What I said was imprecise. I should have said that if you can find a function for which ##f'(x) = ax + b##, then you can find them all.

fishturtle1
Here is how I would approach the problem:

Prove the following claim:

Let ##f,g: I \to \mathbb{R}## be differentiable functions where ##I## is an interval. If ##f'=g'## on ##I##, then there is a constant ##c## such that ##f=g+c##.

Proof: We have ##(f-g)'=0## and by your claim ##f-g## is constant. ##\quad \square##

Alright, let's see how this helps.

First, you have ##0'=0=f''=(f')'## so by the claim there is a constant ##a## such that ##f'=a##. Note that for all ##x\in I## we have ##(ax)'= a =f'(x)## so applying the claim a second time, you get that there is a constant b such that ##ax+b=f(x)## for all ##x\in I##.

You can do the other question by applying this claim three times. Let me know what you get.

EDIT: basically, the exercise is a good preparation for what you will see soon: indefinite integration.
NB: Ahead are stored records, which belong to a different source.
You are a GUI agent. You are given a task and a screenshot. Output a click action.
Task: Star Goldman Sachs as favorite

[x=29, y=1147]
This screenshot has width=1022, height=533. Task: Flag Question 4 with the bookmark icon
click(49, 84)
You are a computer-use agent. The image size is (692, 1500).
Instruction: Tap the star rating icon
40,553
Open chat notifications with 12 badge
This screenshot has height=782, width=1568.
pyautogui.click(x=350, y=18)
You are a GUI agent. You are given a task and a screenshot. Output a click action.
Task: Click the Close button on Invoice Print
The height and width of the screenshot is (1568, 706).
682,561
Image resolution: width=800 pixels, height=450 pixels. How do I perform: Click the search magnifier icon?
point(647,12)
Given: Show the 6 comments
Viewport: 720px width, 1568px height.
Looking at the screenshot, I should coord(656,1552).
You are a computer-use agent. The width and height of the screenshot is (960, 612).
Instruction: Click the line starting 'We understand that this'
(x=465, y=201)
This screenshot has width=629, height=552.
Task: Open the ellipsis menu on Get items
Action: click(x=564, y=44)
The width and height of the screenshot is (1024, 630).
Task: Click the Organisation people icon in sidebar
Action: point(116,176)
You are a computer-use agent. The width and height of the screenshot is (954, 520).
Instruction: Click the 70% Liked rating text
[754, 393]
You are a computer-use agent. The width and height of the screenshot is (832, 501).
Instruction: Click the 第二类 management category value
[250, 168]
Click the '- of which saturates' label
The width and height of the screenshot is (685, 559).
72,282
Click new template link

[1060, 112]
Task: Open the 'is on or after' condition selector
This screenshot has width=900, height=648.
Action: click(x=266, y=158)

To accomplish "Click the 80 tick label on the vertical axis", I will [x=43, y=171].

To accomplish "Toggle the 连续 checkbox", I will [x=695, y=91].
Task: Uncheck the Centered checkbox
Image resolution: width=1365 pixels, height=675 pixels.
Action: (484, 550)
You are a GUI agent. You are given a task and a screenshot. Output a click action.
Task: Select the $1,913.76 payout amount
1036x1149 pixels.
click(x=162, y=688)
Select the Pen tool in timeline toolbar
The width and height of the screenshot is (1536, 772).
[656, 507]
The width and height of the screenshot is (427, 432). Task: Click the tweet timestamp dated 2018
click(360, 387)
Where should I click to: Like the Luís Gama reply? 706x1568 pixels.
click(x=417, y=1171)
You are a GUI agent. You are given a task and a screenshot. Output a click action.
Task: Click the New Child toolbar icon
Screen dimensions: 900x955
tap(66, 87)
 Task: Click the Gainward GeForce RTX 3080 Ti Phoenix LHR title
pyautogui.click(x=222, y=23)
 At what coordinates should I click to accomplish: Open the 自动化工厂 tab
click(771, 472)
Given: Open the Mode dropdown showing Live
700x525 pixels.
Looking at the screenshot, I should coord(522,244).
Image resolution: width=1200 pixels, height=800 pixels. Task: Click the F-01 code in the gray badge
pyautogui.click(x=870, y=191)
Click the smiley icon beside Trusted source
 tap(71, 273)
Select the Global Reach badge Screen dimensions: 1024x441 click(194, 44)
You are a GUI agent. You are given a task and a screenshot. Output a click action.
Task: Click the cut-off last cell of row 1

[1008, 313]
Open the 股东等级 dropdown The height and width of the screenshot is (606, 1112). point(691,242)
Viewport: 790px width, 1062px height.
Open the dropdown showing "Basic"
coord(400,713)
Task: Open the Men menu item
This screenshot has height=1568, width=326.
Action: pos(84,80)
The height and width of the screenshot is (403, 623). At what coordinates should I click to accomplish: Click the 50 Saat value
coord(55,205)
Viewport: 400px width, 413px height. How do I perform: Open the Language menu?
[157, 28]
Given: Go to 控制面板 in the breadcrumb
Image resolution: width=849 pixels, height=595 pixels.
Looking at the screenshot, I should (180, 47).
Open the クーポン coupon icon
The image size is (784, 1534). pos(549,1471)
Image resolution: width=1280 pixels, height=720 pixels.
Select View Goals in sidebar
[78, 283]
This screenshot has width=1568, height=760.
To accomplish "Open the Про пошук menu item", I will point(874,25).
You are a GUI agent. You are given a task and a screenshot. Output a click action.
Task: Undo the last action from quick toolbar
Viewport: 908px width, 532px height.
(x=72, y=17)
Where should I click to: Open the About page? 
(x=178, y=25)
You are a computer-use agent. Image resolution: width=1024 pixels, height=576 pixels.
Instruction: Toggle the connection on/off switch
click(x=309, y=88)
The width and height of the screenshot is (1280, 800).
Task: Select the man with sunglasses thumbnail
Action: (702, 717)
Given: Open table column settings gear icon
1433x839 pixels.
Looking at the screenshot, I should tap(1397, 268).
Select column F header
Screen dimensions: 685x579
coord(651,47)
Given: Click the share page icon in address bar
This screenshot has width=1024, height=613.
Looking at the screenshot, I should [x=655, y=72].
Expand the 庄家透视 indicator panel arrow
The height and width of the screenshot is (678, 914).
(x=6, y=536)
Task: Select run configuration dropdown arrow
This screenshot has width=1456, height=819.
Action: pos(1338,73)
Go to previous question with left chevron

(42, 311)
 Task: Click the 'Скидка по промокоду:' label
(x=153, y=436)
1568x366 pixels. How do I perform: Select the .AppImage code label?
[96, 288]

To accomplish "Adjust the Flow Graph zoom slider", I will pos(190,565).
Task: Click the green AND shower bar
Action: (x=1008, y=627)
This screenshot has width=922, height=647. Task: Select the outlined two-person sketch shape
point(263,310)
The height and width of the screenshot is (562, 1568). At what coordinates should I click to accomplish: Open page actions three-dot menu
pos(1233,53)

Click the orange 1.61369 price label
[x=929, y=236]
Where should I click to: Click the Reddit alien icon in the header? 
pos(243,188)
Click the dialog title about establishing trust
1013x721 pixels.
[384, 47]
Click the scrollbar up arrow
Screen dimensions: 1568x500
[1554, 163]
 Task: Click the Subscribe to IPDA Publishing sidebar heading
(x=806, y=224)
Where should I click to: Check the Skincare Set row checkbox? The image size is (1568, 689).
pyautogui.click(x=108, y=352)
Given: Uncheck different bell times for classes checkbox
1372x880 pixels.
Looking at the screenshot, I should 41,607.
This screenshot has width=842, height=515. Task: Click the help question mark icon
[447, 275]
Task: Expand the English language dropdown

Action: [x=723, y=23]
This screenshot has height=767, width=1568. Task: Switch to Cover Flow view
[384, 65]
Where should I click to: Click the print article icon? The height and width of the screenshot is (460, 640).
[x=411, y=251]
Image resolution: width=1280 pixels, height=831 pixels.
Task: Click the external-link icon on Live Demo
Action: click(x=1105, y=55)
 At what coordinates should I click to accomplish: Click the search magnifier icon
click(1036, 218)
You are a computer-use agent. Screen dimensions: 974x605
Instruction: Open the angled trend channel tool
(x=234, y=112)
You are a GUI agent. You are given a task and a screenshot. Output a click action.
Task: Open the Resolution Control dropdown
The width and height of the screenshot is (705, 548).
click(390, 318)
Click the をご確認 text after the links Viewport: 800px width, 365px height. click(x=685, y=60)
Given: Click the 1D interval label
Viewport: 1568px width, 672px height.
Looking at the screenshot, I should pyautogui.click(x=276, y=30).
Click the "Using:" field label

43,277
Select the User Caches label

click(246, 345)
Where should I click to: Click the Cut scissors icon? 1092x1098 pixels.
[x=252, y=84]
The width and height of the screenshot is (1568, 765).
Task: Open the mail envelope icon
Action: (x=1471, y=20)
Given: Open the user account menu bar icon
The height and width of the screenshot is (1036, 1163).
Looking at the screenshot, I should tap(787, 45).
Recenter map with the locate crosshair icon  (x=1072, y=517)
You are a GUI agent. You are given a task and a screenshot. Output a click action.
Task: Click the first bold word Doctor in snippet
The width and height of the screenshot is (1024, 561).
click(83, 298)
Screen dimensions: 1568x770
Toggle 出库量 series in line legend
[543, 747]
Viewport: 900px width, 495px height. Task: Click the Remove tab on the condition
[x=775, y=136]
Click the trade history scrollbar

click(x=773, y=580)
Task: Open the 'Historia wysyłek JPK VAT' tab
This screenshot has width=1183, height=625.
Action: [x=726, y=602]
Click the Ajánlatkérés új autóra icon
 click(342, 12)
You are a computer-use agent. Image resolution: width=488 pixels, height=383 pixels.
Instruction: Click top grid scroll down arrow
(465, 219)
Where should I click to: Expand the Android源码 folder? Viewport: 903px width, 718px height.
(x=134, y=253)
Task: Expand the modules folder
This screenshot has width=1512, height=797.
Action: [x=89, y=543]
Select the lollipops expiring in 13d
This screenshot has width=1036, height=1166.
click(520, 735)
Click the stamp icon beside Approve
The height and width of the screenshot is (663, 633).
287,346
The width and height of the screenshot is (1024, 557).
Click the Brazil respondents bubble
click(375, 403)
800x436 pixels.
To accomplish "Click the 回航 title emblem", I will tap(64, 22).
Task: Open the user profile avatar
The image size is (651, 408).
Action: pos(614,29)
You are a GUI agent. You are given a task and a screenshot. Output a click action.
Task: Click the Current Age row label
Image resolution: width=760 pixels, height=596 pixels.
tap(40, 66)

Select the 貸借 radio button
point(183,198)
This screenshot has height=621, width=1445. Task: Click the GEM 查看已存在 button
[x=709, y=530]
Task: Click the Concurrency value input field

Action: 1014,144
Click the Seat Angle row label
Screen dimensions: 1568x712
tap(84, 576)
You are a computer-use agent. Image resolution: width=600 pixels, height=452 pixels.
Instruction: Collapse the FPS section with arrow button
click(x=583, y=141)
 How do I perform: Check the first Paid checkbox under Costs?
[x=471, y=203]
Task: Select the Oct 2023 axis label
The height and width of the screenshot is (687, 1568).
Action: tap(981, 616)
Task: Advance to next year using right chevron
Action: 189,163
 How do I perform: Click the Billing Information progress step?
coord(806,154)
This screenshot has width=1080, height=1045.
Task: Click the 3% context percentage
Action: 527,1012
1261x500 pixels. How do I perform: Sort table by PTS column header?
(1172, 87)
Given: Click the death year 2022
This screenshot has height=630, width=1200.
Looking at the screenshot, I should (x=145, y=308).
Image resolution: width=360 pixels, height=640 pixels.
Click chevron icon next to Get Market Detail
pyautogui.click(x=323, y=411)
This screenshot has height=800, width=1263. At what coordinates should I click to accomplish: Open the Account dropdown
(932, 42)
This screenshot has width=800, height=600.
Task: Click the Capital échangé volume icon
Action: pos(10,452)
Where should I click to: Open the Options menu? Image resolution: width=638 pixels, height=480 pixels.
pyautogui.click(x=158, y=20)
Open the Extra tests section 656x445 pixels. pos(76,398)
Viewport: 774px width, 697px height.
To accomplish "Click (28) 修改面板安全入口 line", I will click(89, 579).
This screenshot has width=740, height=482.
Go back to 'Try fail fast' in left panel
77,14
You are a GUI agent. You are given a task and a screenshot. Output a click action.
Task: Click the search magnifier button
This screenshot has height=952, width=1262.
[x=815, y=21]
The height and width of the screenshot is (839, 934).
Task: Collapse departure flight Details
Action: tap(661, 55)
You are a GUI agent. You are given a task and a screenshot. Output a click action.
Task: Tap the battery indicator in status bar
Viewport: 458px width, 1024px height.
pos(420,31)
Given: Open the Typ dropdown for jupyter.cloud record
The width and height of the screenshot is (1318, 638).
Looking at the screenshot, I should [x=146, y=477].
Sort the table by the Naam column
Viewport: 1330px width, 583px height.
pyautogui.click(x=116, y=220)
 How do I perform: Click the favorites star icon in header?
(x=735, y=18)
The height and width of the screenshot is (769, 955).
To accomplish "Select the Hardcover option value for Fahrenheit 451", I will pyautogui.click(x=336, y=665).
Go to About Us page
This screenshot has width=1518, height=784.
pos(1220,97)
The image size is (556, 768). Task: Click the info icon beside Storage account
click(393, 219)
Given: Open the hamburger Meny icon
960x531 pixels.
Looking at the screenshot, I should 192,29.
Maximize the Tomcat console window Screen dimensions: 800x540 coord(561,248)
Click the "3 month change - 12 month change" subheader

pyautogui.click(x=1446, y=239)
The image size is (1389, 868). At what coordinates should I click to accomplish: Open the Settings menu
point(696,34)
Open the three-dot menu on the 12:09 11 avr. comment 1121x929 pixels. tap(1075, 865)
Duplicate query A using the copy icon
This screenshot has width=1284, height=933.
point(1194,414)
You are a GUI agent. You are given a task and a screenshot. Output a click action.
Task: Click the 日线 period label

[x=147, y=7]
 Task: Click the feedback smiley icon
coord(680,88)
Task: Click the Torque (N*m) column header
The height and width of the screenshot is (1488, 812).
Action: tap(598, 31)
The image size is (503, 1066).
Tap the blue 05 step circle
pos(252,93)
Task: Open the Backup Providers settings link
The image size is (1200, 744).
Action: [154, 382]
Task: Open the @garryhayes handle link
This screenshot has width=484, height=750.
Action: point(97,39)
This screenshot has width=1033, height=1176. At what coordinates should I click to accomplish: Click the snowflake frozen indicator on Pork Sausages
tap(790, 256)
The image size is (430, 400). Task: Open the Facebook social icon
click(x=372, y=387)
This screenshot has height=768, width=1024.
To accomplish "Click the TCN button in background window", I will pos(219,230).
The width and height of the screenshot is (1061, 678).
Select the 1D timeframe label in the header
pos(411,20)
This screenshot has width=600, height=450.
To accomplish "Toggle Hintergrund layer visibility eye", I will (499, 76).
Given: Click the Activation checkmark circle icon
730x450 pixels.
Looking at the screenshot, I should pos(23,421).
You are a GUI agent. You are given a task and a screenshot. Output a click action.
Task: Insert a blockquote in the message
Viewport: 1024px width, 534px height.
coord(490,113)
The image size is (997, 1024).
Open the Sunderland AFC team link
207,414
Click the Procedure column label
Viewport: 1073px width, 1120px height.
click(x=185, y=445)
Proof: We have ##f''' = 0'''##. So, there exists ##f'' = 2a## for some ##2a \in \mathbb{R}##. Now, ##f'' - (2ax)' = 0##. So there exists ##b \in \mathbb{R}## such that ##f' - 2ax = b## i.e. ##f' - 2ax - b = 0##. Now, ##(ax^2 + bx)' = 2ax + b##. So, ##f' - (ax^2 + bx)' = 0##. Thus, there exists ##c \in \mathbb{R}## such that ##f - (ax^2 + bx) = c##. This can be rewritten as ##f(x) = ax^2 + bx + c##. ## \square##